— TASK DATA —
BEGIN
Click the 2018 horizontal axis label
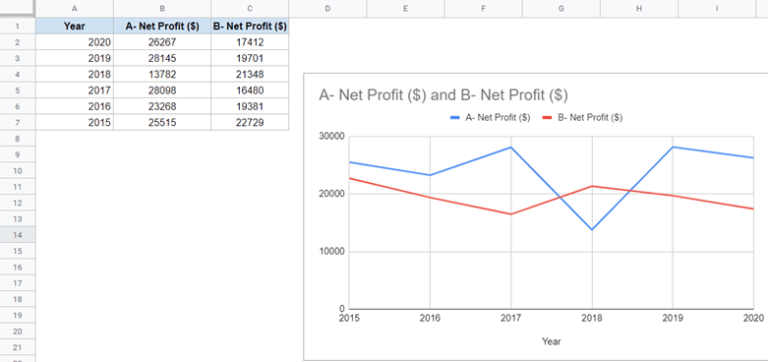The width and height of the screenshot is (768, 362). coord(592,318)
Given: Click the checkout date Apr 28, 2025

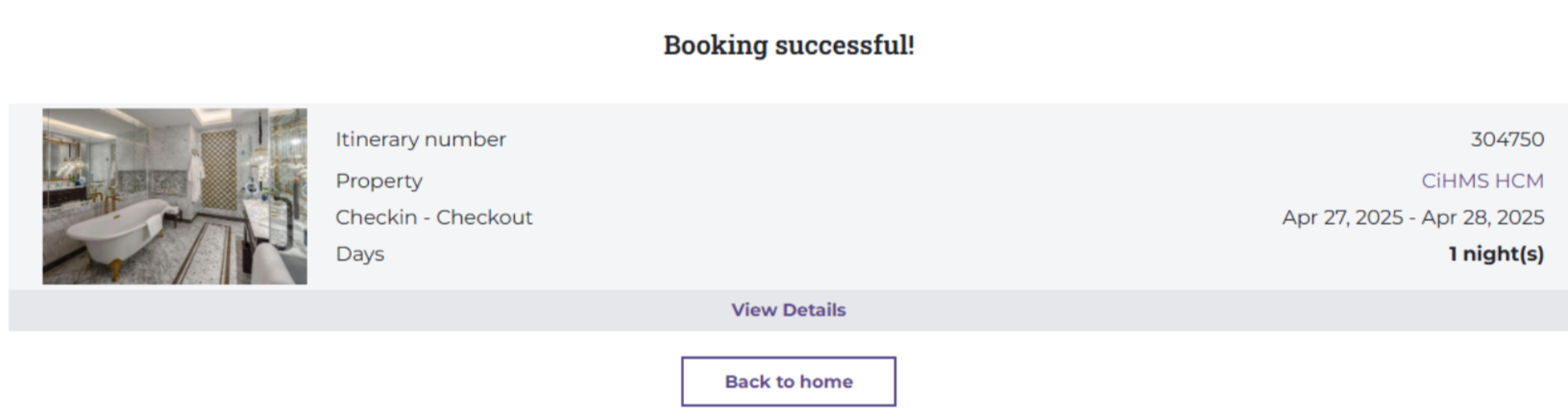Looking at the screenshot, I should pyautogui.click(x=1482, y=217).
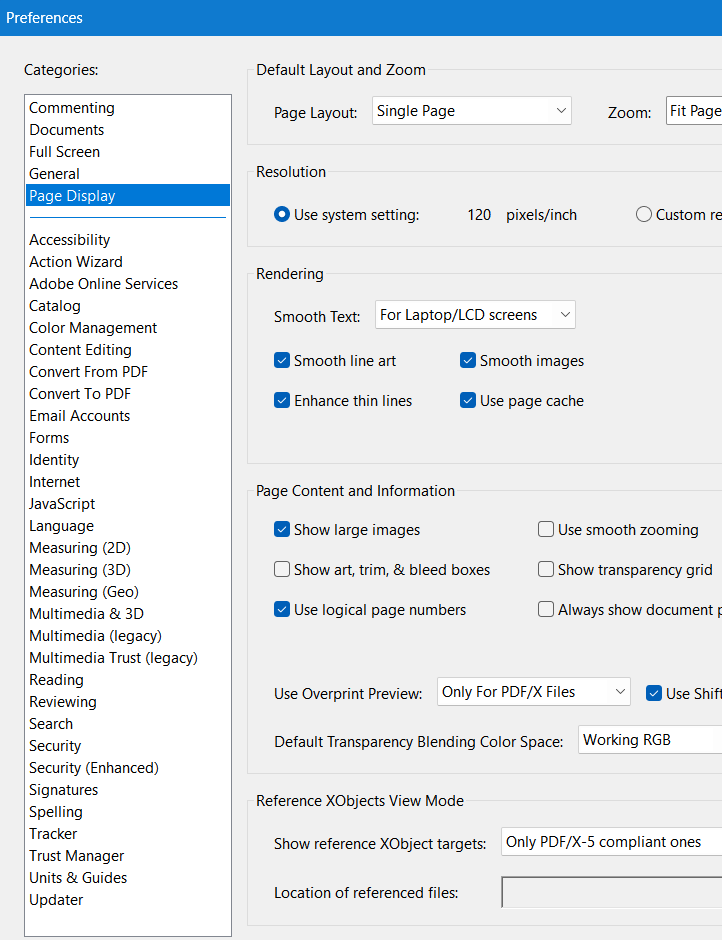
Task: Select the Custom resolution radio button
Action: click(x=644, y=214)
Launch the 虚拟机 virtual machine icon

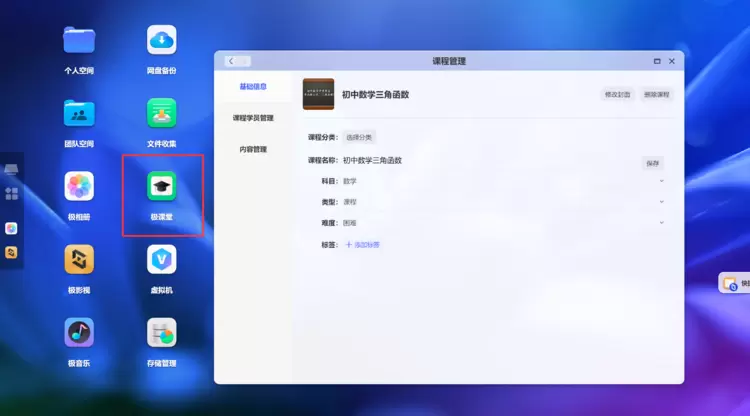pos(161,260)
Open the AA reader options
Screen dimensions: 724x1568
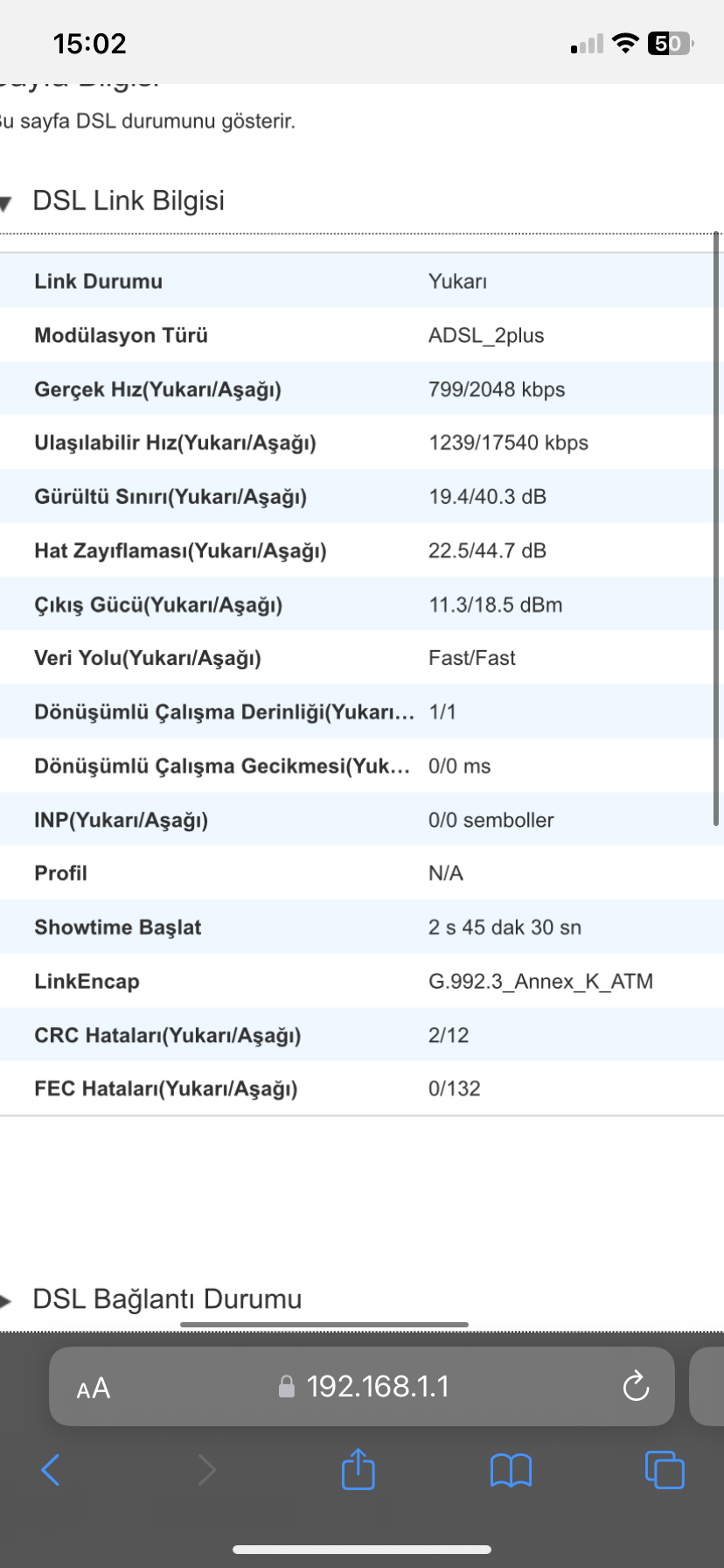[x=94, y=1388]
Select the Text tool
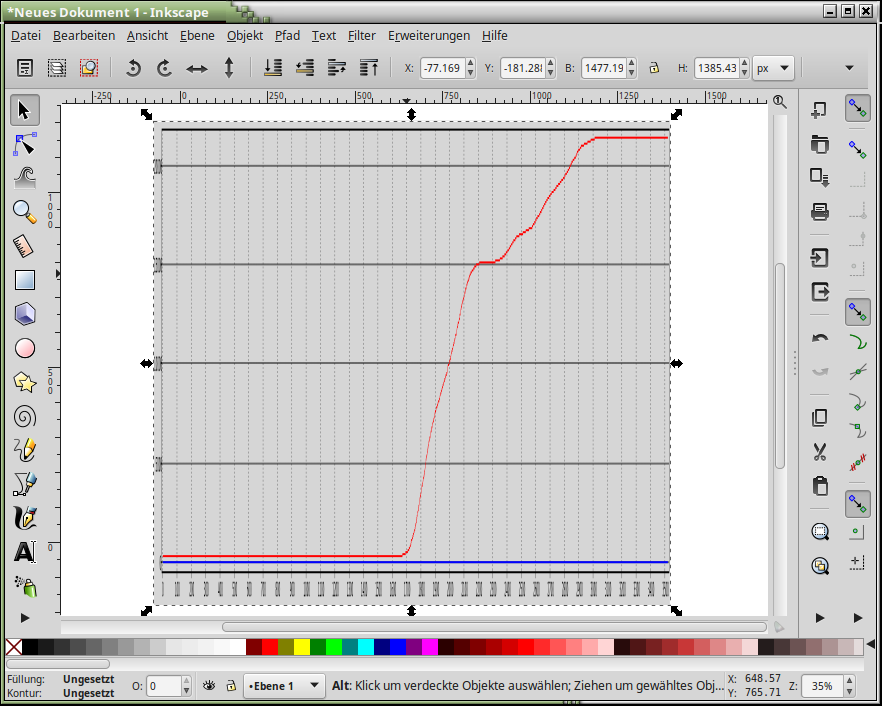The height and width of the screenshot is (706, 882). (x=25, y=552)
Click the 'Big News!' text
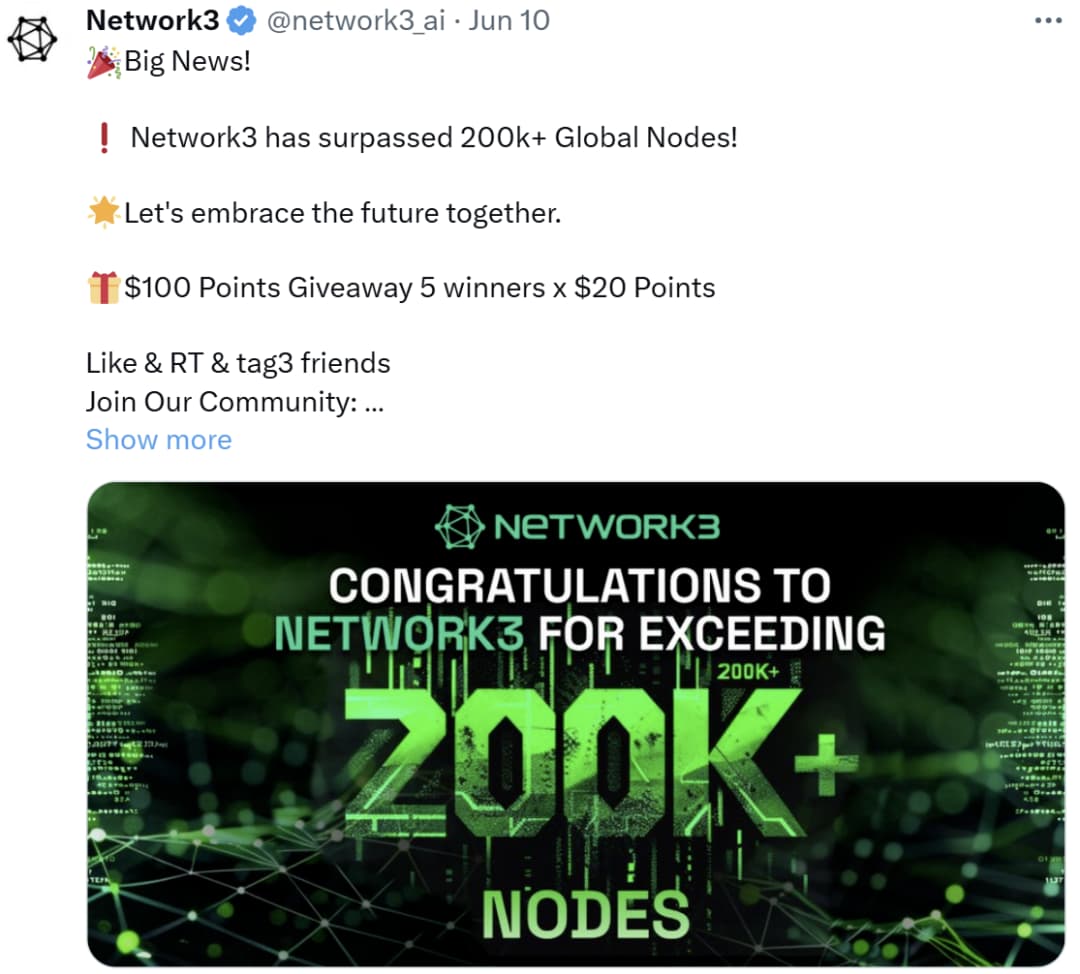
END
— PROBLEM TO SOLVE —
Above are the records; repeat them all exactly, without the pictures.

— RESULT BELOW —
Click the 2018 horizontal axis label
The width and height of the screenshot is (768, 362). coord(592,318)
Given: Click the checkout date Apr 28, 2025

Looking at the screenshot, I should pyautogui.click(x=1482, y=217).
Task: Select the Custom resolution radio button
Action: click(x=644, y=214)
Launch the 虚拟机 virtual machine icon

pos(161,260)
Open the AA reader options
Screen dimensions: 724x1568
[x=94, y=1388]
Select the Text tool
The height and width of the screenshot is (706, 882). (x=25, y=552)
Click the 'Big News!' text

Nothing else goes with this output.